Vidéo de l'intervention accessible sur la plateforme Canal-U

 

Durant le second XIXe siècle, la question de l'origine des astres, la cosmogonie, est l'objet d'un nombre important de publications scientifiques, sous des formes et dans des lieux variés. Alors qu'elle est largement évacuée des pratiques des astronomes professionnels au sein des observatoires, elle est abordée par des auteurs traitant de ces sujets comme un loisir sérieux, en reprenant ici la notion forgée par Robert Stebbins. Ingénieurs des tabacs, des mines, des ponts, officiers militaires, notables de province, développent des théories, et parfois des expériences, cherchant à expliquer la formation du système solaire, des planètes, ou des étoiles. Les pratiques cosmogoniques de ces auteurs se situant en marge de l'élite savante universitaire qui se constitue en France à partir des années 1860, permettent d'esquisser une histoire de l'astronomie « par en bas » renouvelant les études consacrées à l'astronomie amateur du XIXe. En effet, en prenant au sérieux ces pratiques, les logiques qui guident les acteurs, et la présence de leurs travaux dans l'espace public, on peut mettre en lumière l'existence de pratiques marginales dans un domaine souvent présenté comme élitiste par nature. Par opposition à l'observation télescopique ou à la construction d'instruments, supposées plus accessibles aux amateurs, la technicité des savoirs mathématiques considérée, par les tenants de l'autorité épistémique de l'époque et par certains historiens des sciences, comme indispensables à un traitement sérieux de ces questions, discrédite souvent d'emblée ces auteurs et leurs travaux.

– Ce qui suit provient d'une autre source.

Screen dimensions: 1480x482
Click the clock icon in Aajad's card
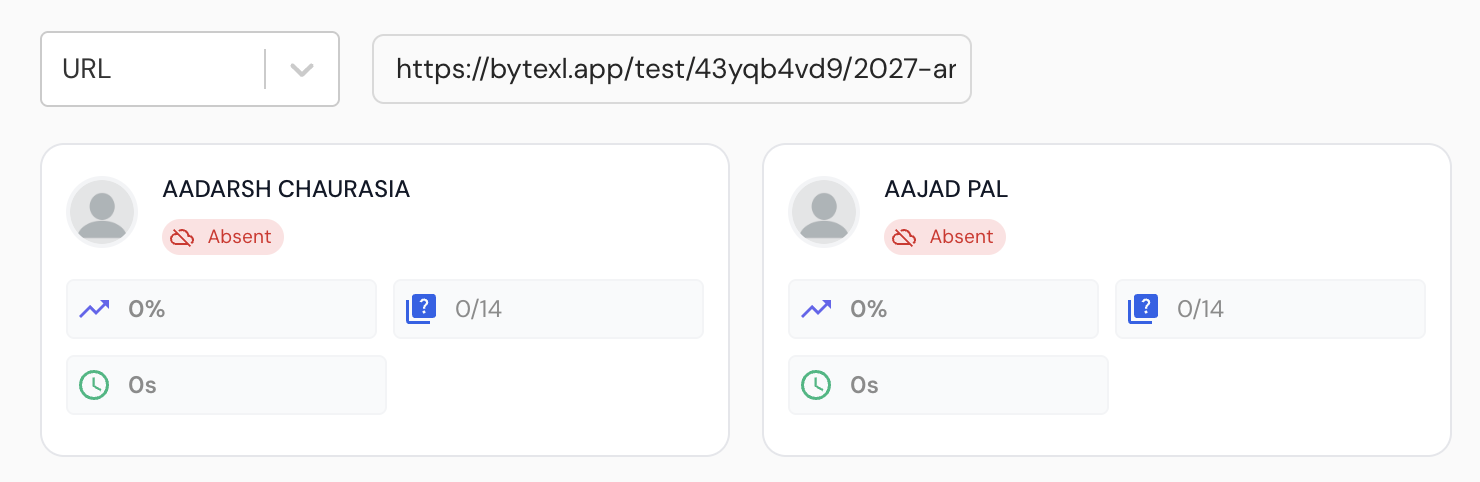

Cette intervention se propose de présenter quelques résultats d'un travail de plus grande ampleur sur ces personnages. Après une esquisse du paysage des auteurs de théories cosmogoniques en France entre les années 1860 et 1920, et la présentation d'un ou deux cas centrés sur des parcours biographiques spécifiques, elle pourra évoquer la puissance heuristique de l'utilisation de la notion de boundary-work de Thomas Gieryn pour décrire cet objet. En effet, cet outil analytique permet de mettre l'accent, à travers l'exemple des cosmogonistes, sur un processus de démarcation, particulièrement vif durant la période étudiée, dans lequel une élite savante, par la construction sociale et cognitive de sa crédibilité scientifique, fabrique réciproquement une marge en qualifiant les acteurs s'écartant de certaines normes de « profanes », « amateurs », « marginaux », ou « dilettantes ». Concernant le contenu et la forme des productions savantes, cette distinction intègre également une dimension socio-institutionnelle, s'identifiant en partie au processus de professionnalisation des pratiques de sciences en France dans les observatoires, les universités, et les laboratoires. Le cas des cosmogonistes permet ainsi d'étudier la constitution, à la fin du XIXe siècle, d'un « haut » et d'un « bas » dans le statut socio-épistémique, d'un centre et d'une marge dans la crédibilité scientifique des auteurs de théories astronomiques.